Andrea Ricciardi

Rispetto alla fideiussione prestata a favore della sas, la responsabilità patrimoniale dei soci entra in gioco solo in seconda battuta.

Il fideiussore eventualmente escusso (sia egli socio accomandatario o accomandante) può esercitare azione di regresso verso gli altri tre obbligati per ottenere da ciascuno di essi il rimborso della quota del 25% dell'esposizione debitoria.

Una volta esperita integralmente, o in parte, l'azione esecutiva sui beni personali dei fideiussori inadempienti, il socio che ha subito con successo l'azione esecutiva (e dunque creditore verso gli altri) può escutere il socio debitore accomandatario inadempiente in modo illimitato, aggredendo i beni della società o le quote societarie in suo possesso, fino alla copertura del credito fideiussorio residuo vantato non solo nei suoi confronti, ma anche verso gli altri soci debitori accomandanti inadempienti (essendo il debito di natura fideiussoria, comunque, un debito societario).

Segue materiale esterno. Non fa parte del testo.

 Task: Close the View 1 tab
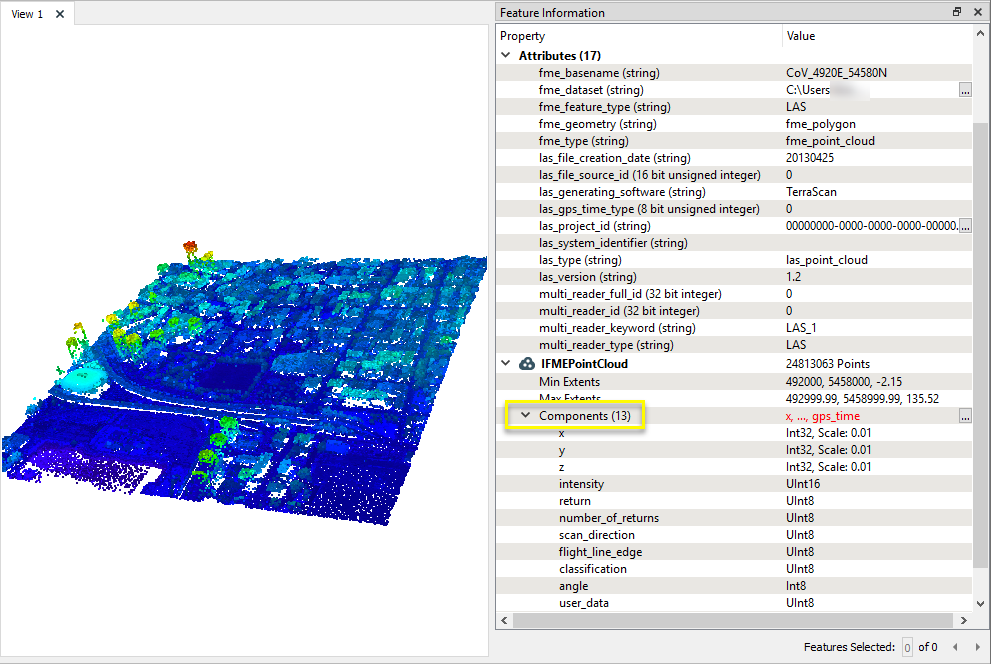coord(59,14)
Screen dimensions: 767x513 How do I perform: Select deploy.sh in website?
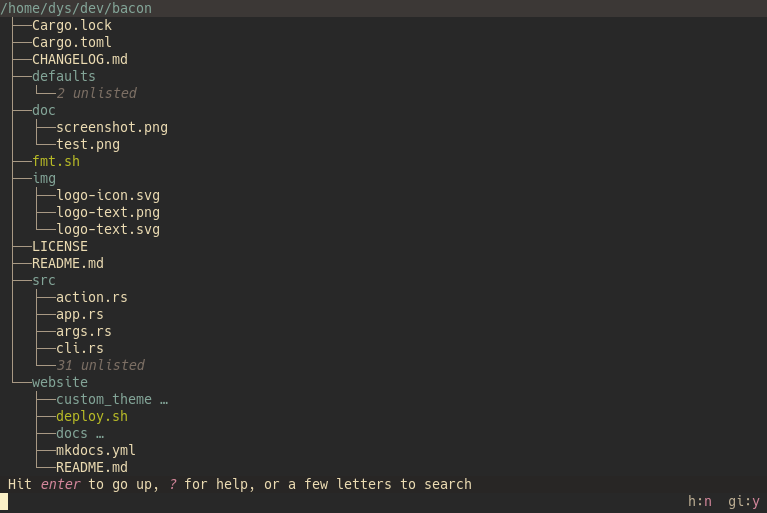click(x=92, y=417)
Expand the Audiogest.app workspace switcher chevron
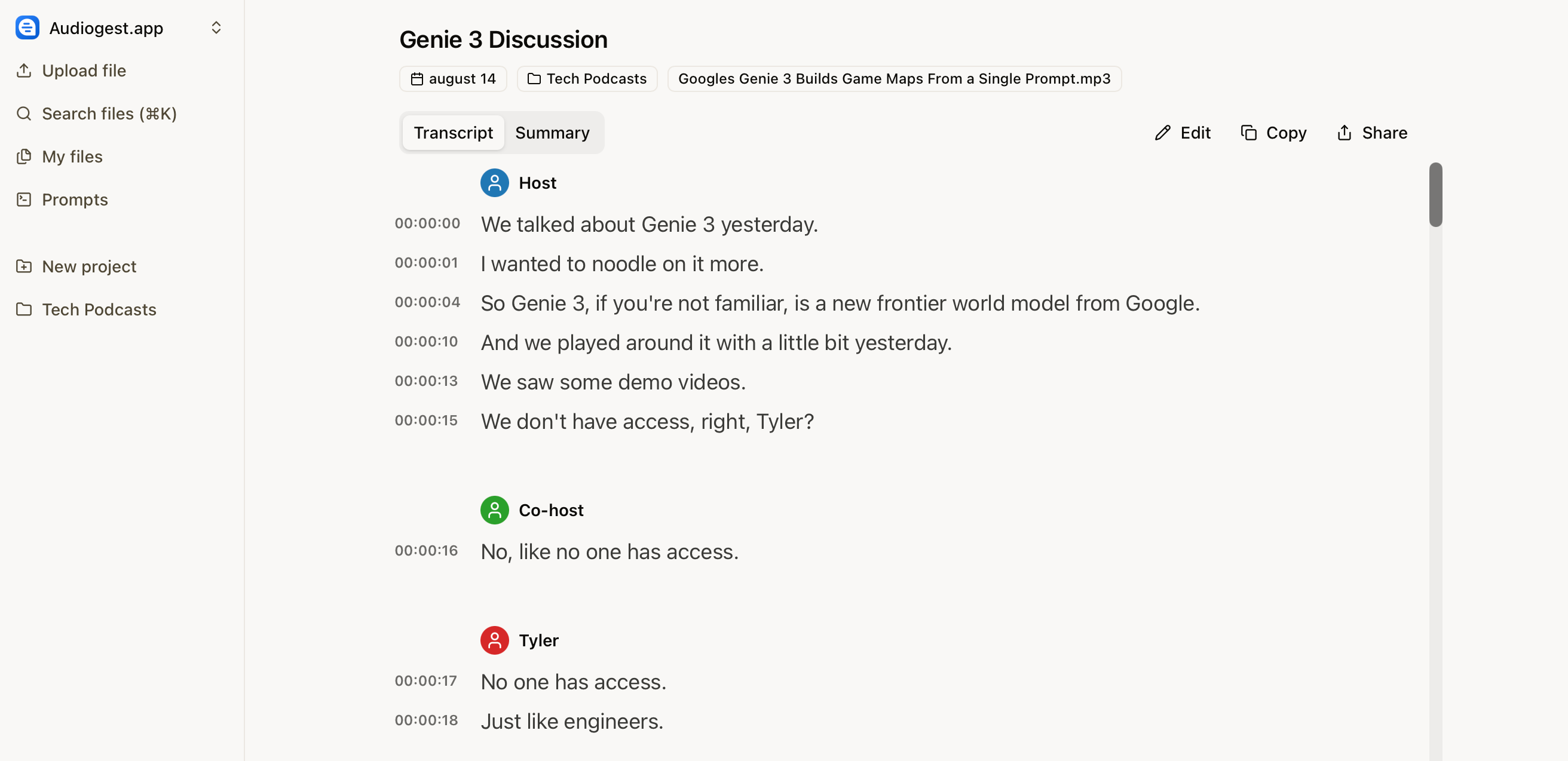The image size is (1568, 761). coord(216,28)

Una volta esperita integralmente, o in parte, l'azione esecutiva sui beni personali dei fideiussori inadempienti, il socio creditore può escutere, invece, i soci debitori accomandanti inadempienti solo fino a copertura della quota conferita nella sas da ciascuno di essi.

In pratica, il fideiussore socio accomandatario che presta fideiussione a favore della società insieme ad altri soci accomandanti che non possiedano beni personali, si espone a coprire quasi integralmente il debito garantito, potendo contare, in caso di riscossione coattiva su di lui esercitata, solo sulle coperture della quote conferite da ciascun socio accomandante.

Posta la questione nei termini appena esposti, gli accorgimenti adottati dal socio accomandante (B) sono irrilevanti, o meglio, superflui.